There are two reasons why these problems demand a fundamental attention:

1) These classical problems (straight capillary, single diameter globular morphologies, and roughness of different kinds over the standing alone surface or a wall in a channel) are already for more then hundred years present the examples of pure statement of the test-problem. Few generations of researchers have been trying to solve these problems, but haven't obtained a final solution that includes both laminar and turbulent flow regimes in the pores.

For example, the solutions given in textbooks for straight capillary morphology are only for the laminar momentum transport Upper Scale one diameter pores. We published in 1998 the first ever solution for the three regimes 2-scale two-phase capillary pore distributions, some even in analytical form. This solution was not achieved since the XVIII. Further, the conjugate problem of heat transport in capillary systems has neither been stated fully nor correctly. Our studies referred to below are the solutions for both scales (Lower and Upper) and directly explain how these problems can be treated using the general HSP-VAT governing equations.

2) To help those who are working in the field, or are just interested, to obtain familiarity with the simplest multi-scale problems and give them an understanding how to correctly state the HSP-VAT problem and what are the possibilities to treat one.

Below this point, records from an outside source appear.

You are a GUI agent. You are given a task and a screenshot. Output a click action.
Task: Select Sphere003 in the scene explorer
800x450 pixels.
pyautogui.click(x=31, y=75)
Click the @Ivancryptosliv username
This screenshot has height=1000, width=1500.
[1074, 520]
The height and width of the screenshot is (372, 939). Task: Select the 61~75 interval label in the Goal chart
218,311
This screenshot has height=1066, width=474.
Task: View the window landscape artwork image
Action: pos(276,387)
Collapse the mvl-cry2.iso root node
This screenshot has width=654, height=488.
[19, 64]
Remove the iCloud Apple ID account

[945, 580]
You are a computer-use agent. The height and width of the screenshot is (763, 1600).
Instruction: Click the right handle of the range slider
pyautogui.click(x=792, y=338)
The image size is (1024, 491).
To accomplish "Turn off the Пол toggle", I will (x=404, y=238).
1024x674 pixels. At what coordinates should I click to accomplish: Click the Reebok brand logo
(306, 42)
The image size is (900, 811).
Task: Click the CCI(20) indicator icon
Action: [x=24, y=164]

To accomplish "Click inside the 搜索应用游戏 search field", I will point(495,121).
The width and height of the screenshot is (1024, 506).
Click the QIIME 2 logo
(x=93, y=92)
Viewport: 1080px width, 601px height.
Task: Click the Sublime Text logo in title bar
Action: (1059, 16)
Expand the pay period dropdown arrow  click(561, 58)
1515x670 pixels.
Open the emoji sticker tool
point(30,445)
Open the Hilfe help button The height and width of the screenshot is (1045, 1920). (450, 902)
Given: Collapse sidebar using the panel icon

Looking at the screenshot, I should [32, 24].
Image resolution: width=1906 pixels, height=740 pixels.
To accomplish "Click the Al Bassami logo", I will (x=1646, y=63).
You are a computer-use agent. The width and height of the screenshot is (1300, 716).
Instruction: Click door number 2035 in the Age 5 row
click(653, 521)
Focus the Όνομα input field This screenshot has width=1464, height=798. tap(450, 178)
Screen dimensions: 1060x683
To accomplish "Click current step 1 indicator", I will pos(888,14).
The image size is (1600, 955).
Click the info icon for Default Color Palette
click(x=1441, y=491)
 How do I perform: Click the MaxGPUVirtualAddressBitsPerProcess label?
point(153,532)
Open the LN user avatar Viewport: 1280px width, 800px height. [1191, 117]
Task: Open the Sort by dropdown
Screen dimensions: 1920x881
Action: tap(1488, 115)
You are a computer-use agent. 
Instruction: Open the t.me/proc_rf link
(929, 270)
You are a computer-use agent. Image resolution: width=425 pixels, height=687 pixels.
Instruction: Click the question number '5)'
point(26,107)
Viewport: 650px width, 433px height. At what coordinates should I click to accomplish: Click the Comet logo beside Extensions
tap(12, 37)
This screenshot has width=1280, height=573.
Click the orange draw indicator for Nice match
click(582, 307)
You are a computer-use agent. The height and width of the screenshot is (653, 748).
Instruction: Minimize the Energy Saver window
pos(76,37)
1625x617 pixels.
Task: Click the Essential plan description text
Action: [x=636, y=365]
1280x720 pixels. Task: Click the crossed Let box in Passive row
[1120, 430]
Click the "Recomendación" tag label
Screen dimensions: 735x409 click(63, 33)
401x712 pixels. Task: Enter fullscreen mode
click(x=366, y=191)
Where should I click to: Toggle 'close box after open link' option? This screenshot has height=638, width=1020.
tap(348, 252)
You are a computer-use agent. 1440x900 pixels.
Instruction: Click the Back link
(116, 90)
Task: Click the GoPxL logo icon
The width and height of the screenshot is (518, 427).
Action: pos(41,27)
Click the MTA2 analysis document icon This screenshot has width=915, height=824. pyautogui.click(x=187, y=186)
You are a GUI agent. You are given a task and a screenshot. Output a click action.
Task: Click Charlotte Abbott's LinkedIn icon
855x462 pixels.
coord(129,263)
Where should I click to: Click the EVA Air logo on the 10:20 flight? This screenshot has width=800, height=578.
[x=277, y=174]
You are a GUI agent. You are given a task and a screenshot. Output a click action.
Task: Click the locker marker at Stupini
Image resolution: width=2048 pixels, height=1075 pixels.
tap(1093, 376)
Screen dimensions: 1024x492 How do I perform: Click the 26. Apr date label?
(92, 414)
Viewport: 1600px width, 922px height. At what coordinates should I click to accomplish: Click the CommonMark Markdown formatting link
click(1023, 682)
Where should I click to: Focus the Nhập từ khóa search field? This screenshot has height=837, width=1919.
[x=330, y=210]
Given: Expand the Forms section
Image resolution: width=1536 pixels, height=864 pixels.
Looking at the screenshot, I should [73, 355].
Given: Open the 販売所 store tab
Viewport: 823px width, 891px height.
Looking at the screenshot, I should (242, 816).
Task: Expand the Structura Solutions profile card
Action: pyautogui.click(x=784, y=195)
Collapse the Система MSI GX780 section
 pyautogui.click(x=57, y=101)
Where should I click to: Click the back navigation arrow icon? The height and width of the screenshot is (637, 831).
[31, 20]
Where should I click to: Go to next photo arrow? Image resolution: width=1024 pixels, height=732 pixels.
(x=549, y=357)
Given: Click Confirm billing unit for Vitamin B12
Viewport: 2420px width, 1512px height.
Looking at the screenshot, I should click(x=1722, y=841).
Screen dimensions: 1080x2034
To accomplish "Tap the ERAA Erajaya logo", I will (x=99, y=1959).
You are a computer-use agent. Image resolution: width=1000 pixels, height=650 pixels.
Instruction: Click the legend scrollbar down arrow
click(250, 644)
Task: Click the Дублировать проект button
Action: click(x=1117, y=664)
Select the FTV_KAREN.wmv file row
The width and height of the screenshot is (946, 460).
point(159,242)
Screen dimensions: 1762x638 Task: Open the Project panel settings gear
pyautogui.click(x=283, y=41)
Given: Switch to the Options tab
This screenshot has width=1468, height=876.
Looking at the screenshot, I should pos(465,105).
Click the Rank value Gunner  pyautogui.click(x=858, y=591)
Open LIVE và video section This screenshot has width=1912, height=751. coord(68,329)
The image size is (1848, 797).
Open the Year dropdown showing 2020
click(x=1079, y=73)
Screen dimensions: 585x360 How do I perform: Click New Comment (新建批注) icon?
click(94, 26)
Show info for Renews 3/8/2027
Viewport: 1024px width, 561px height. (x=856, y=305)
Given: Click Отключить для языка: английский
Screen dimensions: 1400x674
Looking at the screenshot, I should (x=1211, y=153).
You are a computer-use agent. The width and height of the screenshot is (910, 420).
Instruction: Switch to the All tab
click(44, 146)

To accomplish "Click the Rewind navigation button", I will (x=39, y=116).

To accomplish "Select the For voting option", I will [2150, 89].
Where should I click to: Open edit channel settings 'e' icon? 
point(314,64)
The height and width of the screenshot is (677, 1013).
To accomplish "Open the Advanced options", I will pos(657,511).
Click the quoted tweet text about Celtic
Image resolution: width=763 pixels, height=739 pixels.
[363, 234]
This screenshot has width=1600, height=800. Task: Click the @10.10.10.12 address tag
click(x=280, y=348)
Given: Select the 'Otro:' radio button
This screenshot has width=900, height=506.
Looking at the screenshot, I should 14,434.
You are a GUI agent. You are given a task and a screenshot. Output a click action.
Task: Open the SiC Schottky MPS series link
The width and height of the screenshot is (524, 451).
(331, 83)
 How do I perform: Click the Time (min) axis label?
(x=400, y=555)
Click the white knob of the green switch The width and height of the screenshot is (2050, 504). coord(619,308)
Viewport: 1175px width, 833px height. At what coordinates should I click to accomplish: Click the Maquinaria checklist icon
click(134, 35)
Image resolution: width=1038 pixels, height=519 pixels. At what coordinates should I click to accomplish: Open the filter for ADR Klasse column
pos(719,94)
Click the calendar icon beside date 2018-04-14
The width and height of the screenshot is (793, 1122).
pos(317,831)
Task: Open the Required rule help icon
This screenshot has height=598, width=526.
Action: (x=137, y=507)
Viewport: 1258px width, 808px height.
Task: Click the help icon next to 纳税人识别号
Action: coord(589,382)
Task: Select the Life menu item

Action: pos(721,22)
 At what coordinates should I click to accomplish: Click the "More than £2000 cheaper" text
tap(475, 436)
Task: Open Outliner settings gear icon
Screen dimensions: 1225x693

Volume Averaging Theory (VAT) has been shown to be an effective and rigorous approach for study of transport (laminar and turbulent) phenomena in porous media. To better understand the mechanisms of transport phenomena in porous media, pore level network modeling of porous media was used to solve the problems of classical descent. A simplest pore level network model for a porous media is a model of straight capillary pores. VAT was successfully applied to this simple pore network before. The primary difficulty in applying VAT to straight capillary networks is the many unknown integral and differential terms that are needed for closure. Applying VAT to pore level transport in straight capillaries results in two sets of different scale governing equations. One scale is the upper scale VAT equations, which describe ensemble properties for flow and heat transfer in porous media. The other scale is the lower scale laminar and turbulent transport equations, which are for flow and heat transport in each pore capillary and in surrounding solid. It has been shown how those unknown VAT terms in the upper scale equations could be found through the relationships between upper scale VAT equations and lower scale exact solution of properties.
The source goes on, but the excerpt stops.